Chilling time with synthetic torpor

Torpor can be thought of as a short term hibernation. It is a protective physiological strategy adopted by many different species (including mice) to conserve energy during environmental challenges, such as exposure to low ambient temperature and/or food shortage and/or illness.

Torpid animals actively and profoundly decrease their metabolic rate (by up to 90%) and temperature (to just above ambient temperature). Remarkably, animals emerge uneventfully from this state without incurring harm to themselves or their organ systems. In addition to creating resilience to decreased tissue delivery of oxygen and nutrients, torpor also modulates the immune system, enables tolerance of infection, promotes resistance to radiation and halts tumour growth.

Because of these extraordinary characteristics, torpor has been studied for several decades, and even though some progress has been made in its understanding, the complex physiology triggering and regulating this state has been largely unknown.

Since natural torpor is widespread across mammalian species (including some primates), it is reasonable to hypothesize that there are common brain circuits, present in all animals but active only in few of them. This suggests that the same neural circuit might be artificially activated in animals that do not show torpor (like rats or humans), allowing them to be induced to decrease their body temperature below the normal tightly regulated 37 degrees C.

Recent advances have begun to identify the brain circuit responsible for torpor in the mouse hypothalamus in an area that is known to be involved in temperature regulation. Activation of particular neurons in this region can trigger Torpor without the need for an external motivation (like food shortage or cold ambient temperature). These neurons can be selectively targeted using genetic strategies to express engineered receptors for specific drugs or light sensitive proteins allowing 'synthetic torpor' to be switched on in mice at will, allowing us to undertake a detailed analysis of its physiology and neuronal circuit organisation.

Almost all animals have day-night rhythms in their cellular and physiological processes whose synchronised co-ordination by molecular oscillators is important for health. There is evidence in hamsters that hibernation can cause these clocks to pause. It is not clear whether a similar phenomenon happens with torpor in mice - if it does happen then this could lead to de-synchronisation of the brain master clock and the body's local clocks (like happens with jet lag) which would be detrimental to the animal.

We will test whether these clocks remain in synchrony during and after torpor (controlling for temperature) and how this is achieved.

We will take a similar circuit dissection approach in rats to see whether we can produce 'synthetic torpor' in a non-hibernator species. This will start to define whether the same regulatory circuits are present in the rat hypothalamus and what prevents them from triggering torpor. In so doing we will learn about regulation and triggering of torpor and further identify whether this remarkable set of cellular and physiological adaptations which serve to protect the organism could one day be used in humans which could have a broad range of applications from space travel to healthcare.

**Data under study**
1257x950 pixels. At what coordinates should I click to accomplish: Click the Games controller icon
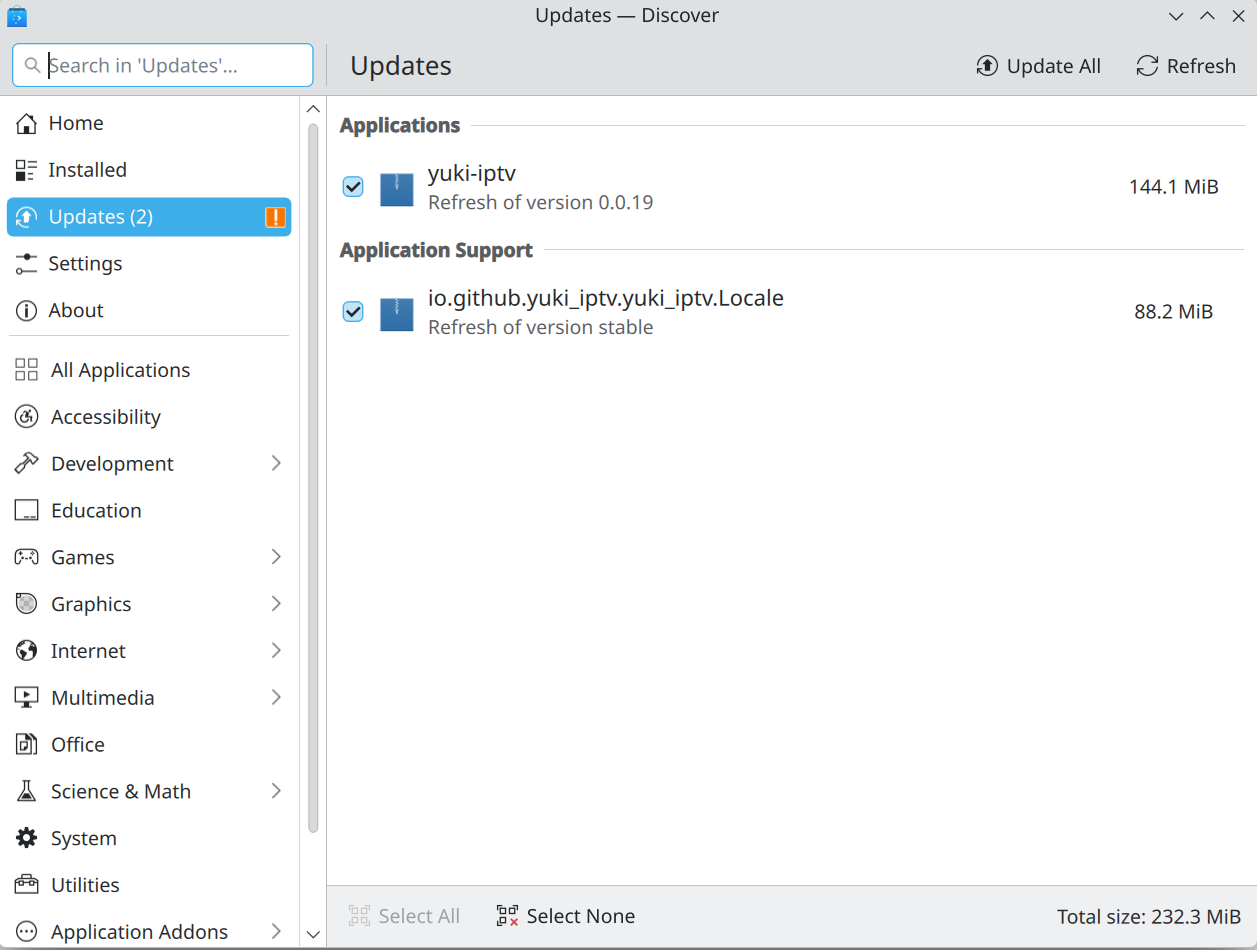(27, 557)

...

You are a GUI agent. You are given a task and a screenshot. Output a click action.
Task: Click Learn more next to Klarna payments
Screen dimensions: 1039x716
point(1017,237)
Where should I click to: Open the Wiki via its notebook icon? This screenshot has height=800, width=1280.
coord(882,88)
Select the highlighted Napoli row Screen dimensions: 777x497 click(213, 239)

**Exercise requirements**
a: Summarize the torpor text in two sentences.
b: Please copy the torpor text from "Torpor can be" up to and including "halts tumour growth.".
The data has no connection to the torpor text.

**Answers given**
a: Torpor is a short-term, hibernation-like state in which animals such as mice sharply lower their metabolic rate and temperature to conserve energy, and recent work has begun to identify neurons in the mouse hypothalamus whose activation can switch on "synthetic torpor" at will. The planned research will test whether the body's day-night clocks stay in synchrony during and after torpor in mice, and whether synthetic torpor can be produced in rats, a non-hibernator species.

b:
Torpor can be thought of as a short term hibernation. It is a protective physiological strategy adopted by many different species (including mice) to conserve energy during environmental challenges, such as exposure to low ambient temperature and/or food shortage and/or illness.

Torpid animals actively and profoundly decrease their metabolic rate (by up to 90%) and temperature (to just above ambient temperature). Remarkably, animals emerge uneventfully from this state without incurring harm to themselves or their organ systems. In addition to creating resilience to decreased tissue delivery of oxygen and nutrients, torpor also modulates the immune system, enables tolerance of infection, promotes resistance to radiation and halts tumour growth.